Barrish sniffed a laugh. “The uneducated as to my beliefs might say that.”

“So you differed with Mr. Allen?” Art asked, hoping to lead Barrish into at least hinting of additional knowledge of Allen.

But the AVO leader was going to have no part of that, and chose his words carefully. “Not with Allen in particular. As I said — I did not know the man. But I understand some of his views from his past and from the news that he was part of the Aryan Brotherhood. Now, just because they and my organization share a word in our names, well, that does not mean we share a mirror-image philosophy.”

“But similar?” Art pressed.

“Look, I believe in separation of the races,” Barrish explained. “You people always call me a ‘white supremacist.’ I’m a white separatist . I believe that Aryans, or white people of sufficiently pure blood, should have America as a homeland. I believe that you and your fellow Africans should be repatriated to the continent my ancestors so foolishly stole you from. I believe your assistant here—”

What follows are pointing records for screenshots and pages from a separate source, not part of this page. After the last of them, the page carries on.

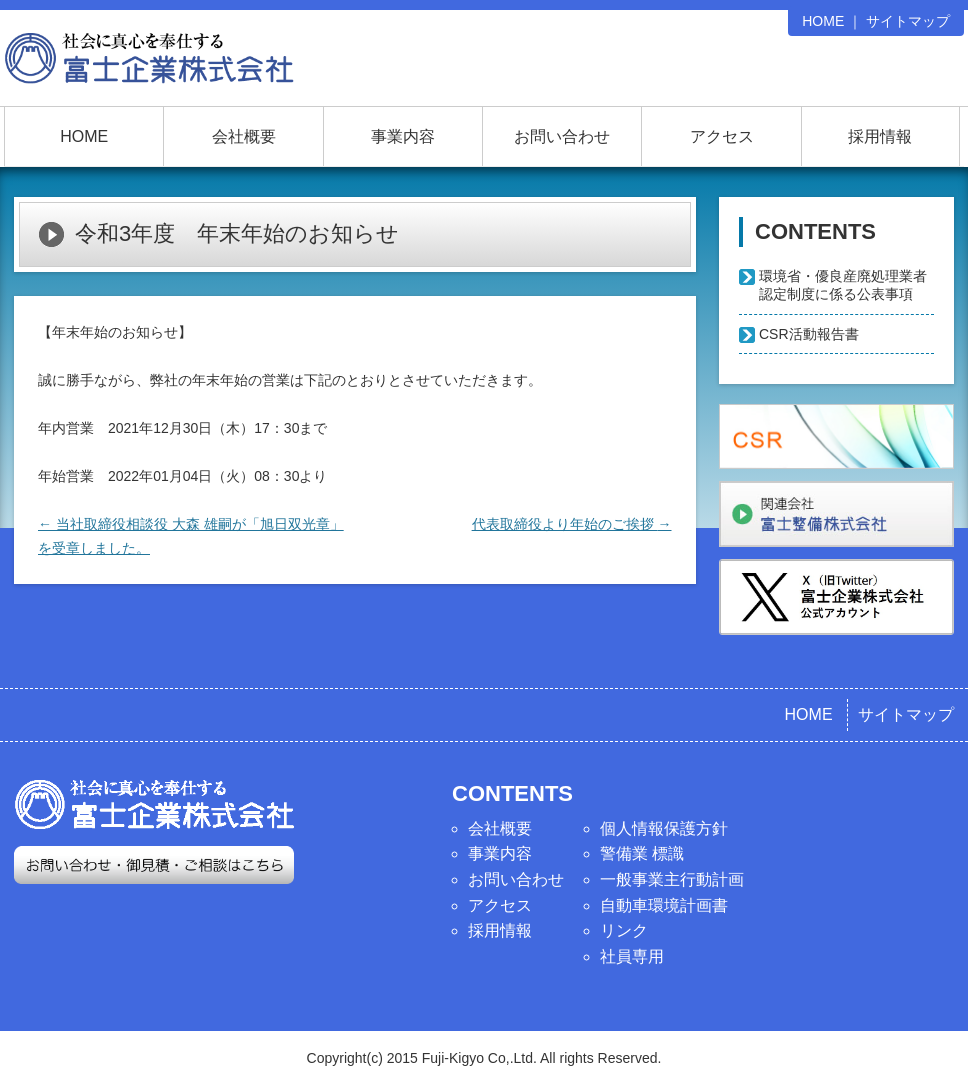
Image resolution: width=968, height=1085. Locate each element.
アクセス (722, 136)
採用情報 (880, 136)
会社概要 (244, 136)
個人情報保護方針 (664, 828)
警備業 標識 (642, 853)
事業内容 (403, 136)
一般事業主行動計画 (672, 879)
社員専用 (632, 956)
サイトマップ (908, 21)
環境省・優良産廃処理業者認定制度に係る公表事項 (843, 285)
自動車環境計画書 (664, 905)
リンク (624, 930)
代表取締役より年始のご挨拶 (572, 524)
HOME (823, 21)
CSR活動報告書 (809, 334)
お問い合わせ (562, 136)
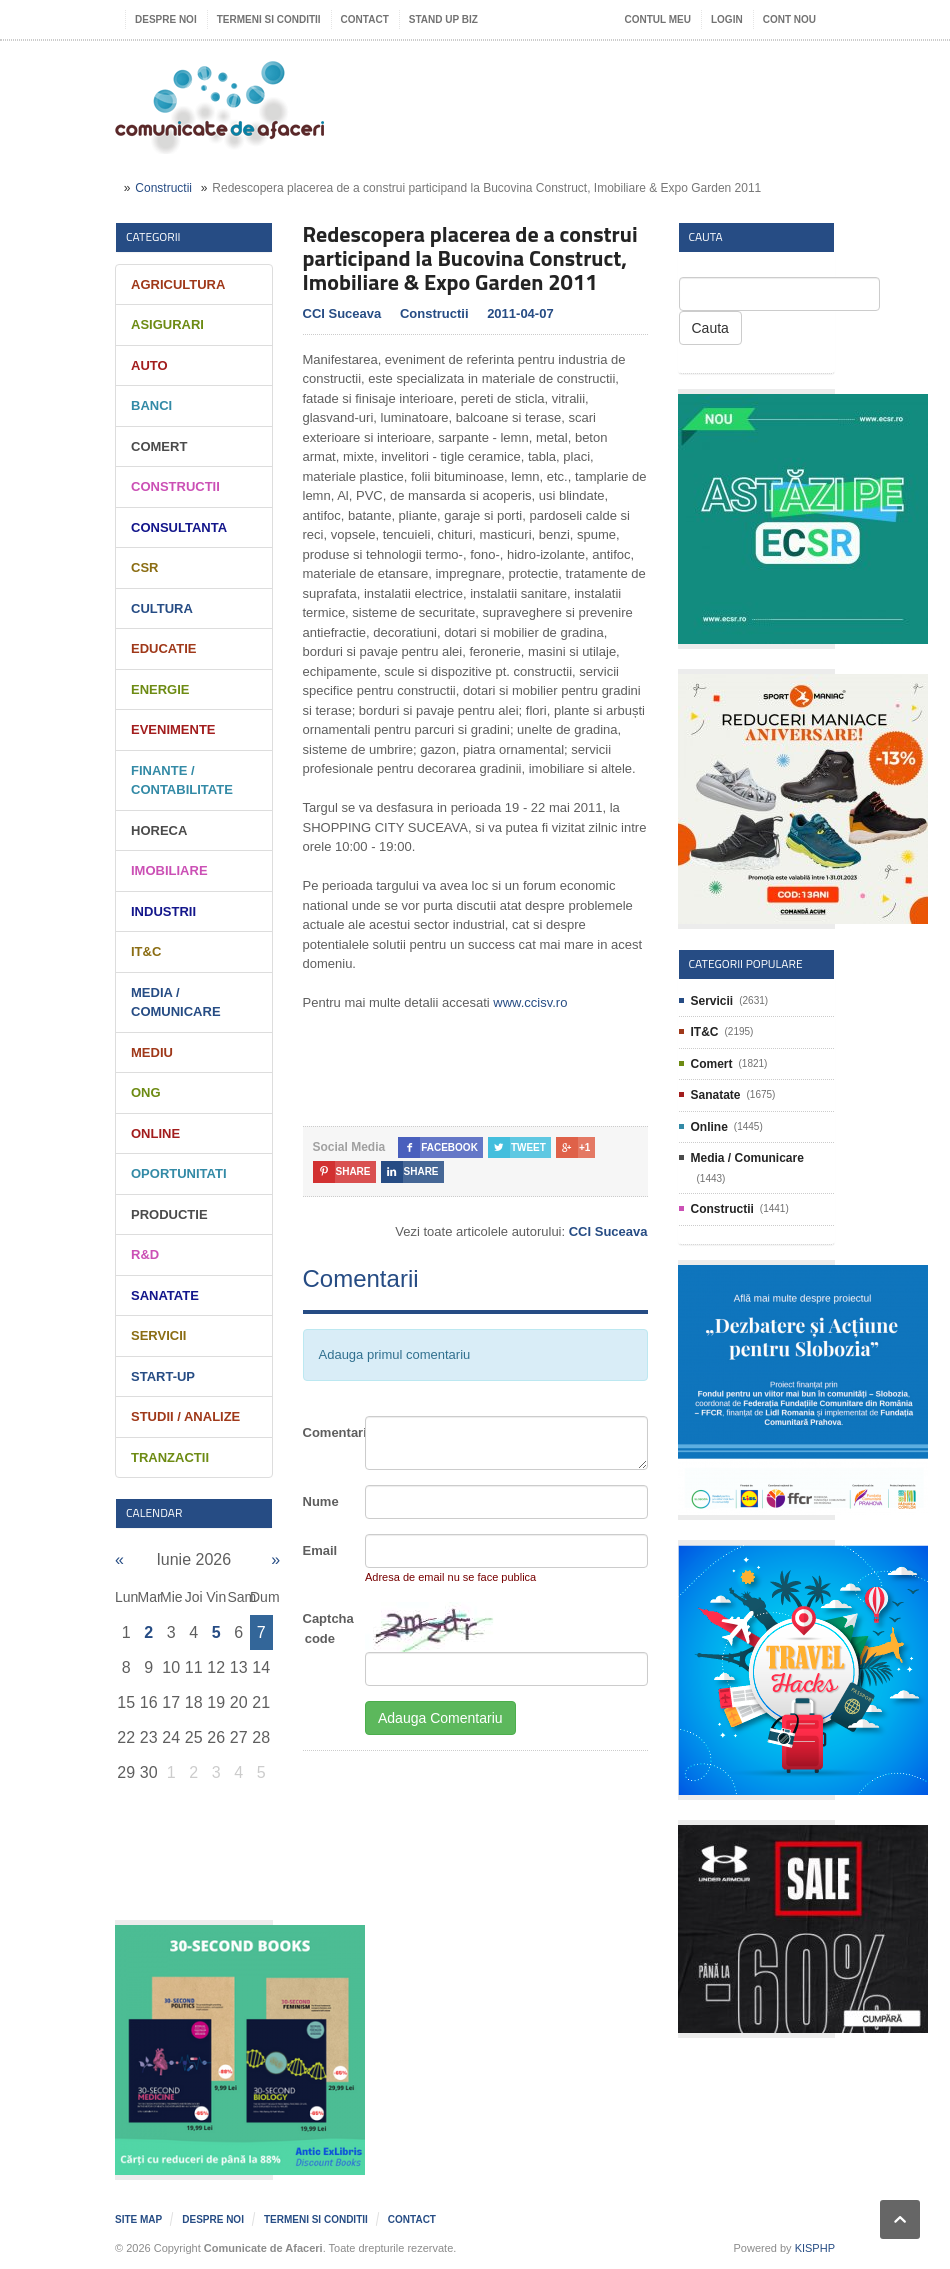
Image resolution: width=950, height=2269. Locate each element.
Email (320, 1550)
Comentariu (327, 1432)
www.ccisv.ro (530, 1002)
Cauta (710, 328)
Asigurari (167, 324)
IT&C (146, 951)
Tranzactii (170, 1457)
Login (727, 19)
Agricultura (178, 284)
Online (155, 1133)
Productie (169, 1214)
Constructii (163, 188)
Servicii (158, 1335)
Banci (151, 405)
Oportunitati (179, 1173)
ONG (146, 1092)
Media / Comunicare (747, 1158)
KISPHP (815, 2248)
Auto (149, 365)
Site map (138, 2219)
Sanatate (165, 1295)
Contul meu (658, 19)
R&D (145, 1254)
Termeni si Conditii (269, 19)
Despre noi (166, 19)
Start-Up (163, 1376)
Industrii (163, 911)
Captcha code (327, 1628)
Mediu (152, 1052)
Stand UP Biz (443, 19)
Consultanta (179, 527)
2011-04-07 (520, 313)
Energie (160, 689)
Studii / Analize (185, 1416)
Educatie (163, 648)
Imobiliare (169, 870)
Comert (159, 446)
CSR (144, 567)
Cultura (162, 608)
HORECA (159, 830)
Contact (365, 19)
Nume (321, 1501)
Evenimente (173, 729)
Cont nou (789, 19)
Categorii (153, 236)
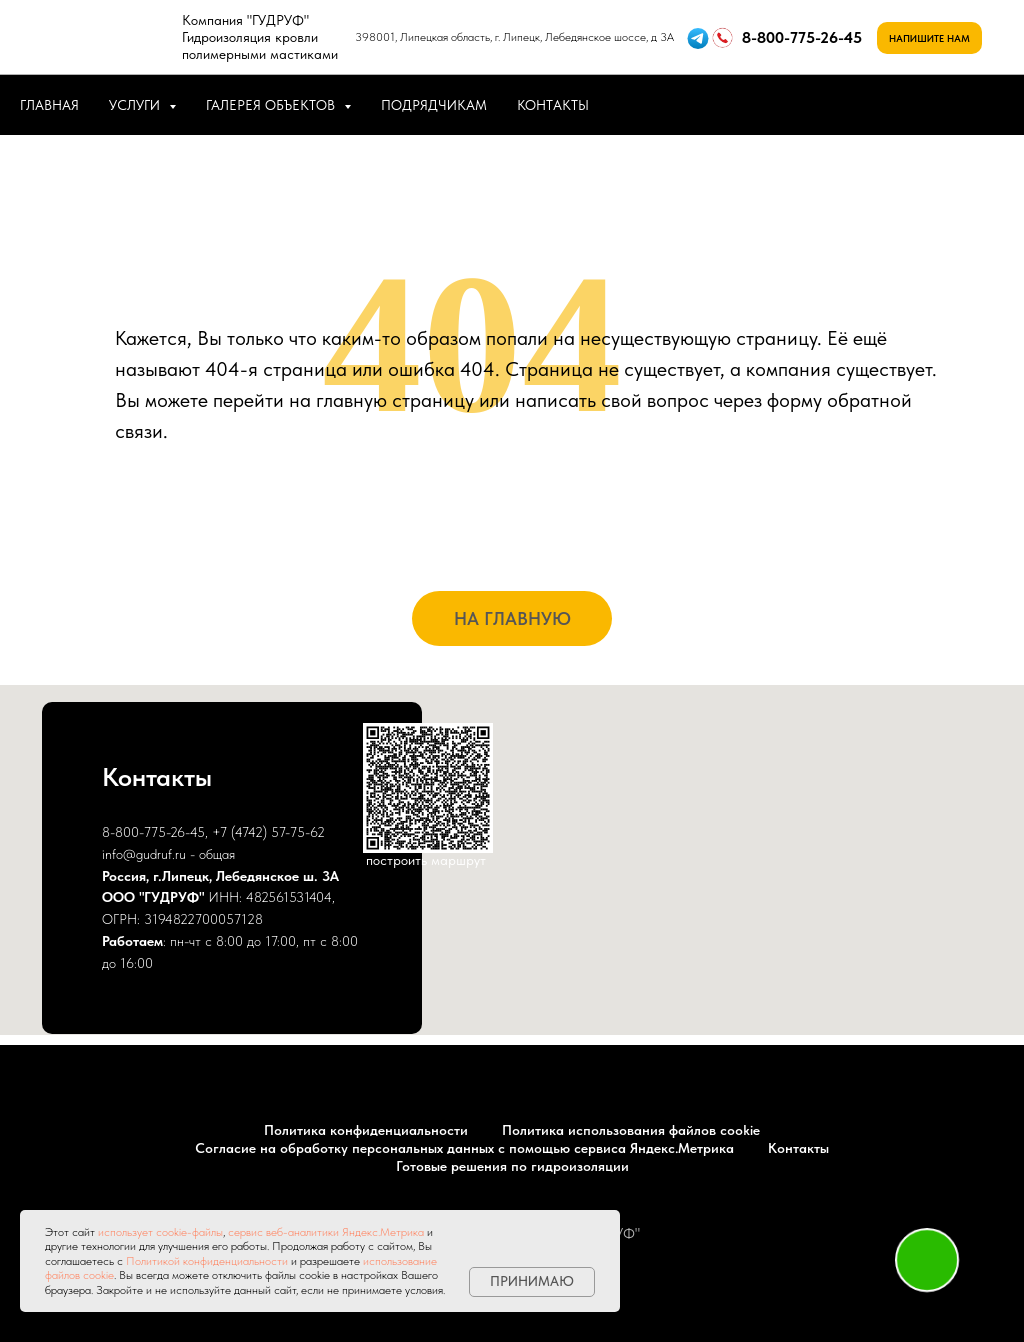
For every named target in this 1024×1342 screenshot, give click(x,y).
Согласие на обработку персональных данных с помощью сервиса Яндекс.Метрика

“Partner, Mr. Barrish,” Frankie interjected. “I’m his partner.”

“Partner.” Whatever you want to call yourself, half-breed . “Your partner here should go back south of the border to the place where her kind abounds. It is all very simple. Now, the Aryan Brotherhood espouses the views of separation by destruction, meaning they want to separate anyone who is not Aryan from the group of the living. Some other similar groups have the same basic philosophy. But those groups, like the Aryan Brotherhood, all advocate violence as a means to achieve their end. I simply believe that the end is a foregone conclusion, and it is up to organizations such as mine, and individuals like me, to prepare my race for their destiny.”

“I see,” Art said.

“No you don’t,” Barrish countered. “But you will.”

He was cool, not cocky, Art thought. He spoke his words of hate as if he knew them to be the truth. He believed he was right. What more was needed to make this man dangerous?

“Did you know of Allen before your arrest?” Frankie asked.

“Excuse me,” Mankowitz interrupted. “That time period is—”

“Hold it, Seymour,” John said. “I don’t mind. The answer is no. Only after his actions hit the papers.”

“What about Twelve-Twelve Riverside?” Art asked, following Barrish’s previous answer quickly. “Have you ever been there?”

“No, but I’ve spent a great deal of time around Temple and Main for the last year,” Barrish said, referring to the Metropolitan Detention Center in which he had been held preceding and during his abbreviated trial.

“Monte Royce?” Art said, tossing the name out.

“Who?”

“Nick King or Nikolai Kostin?”

Barrish shook his head at the African’s questions. “Sorry.”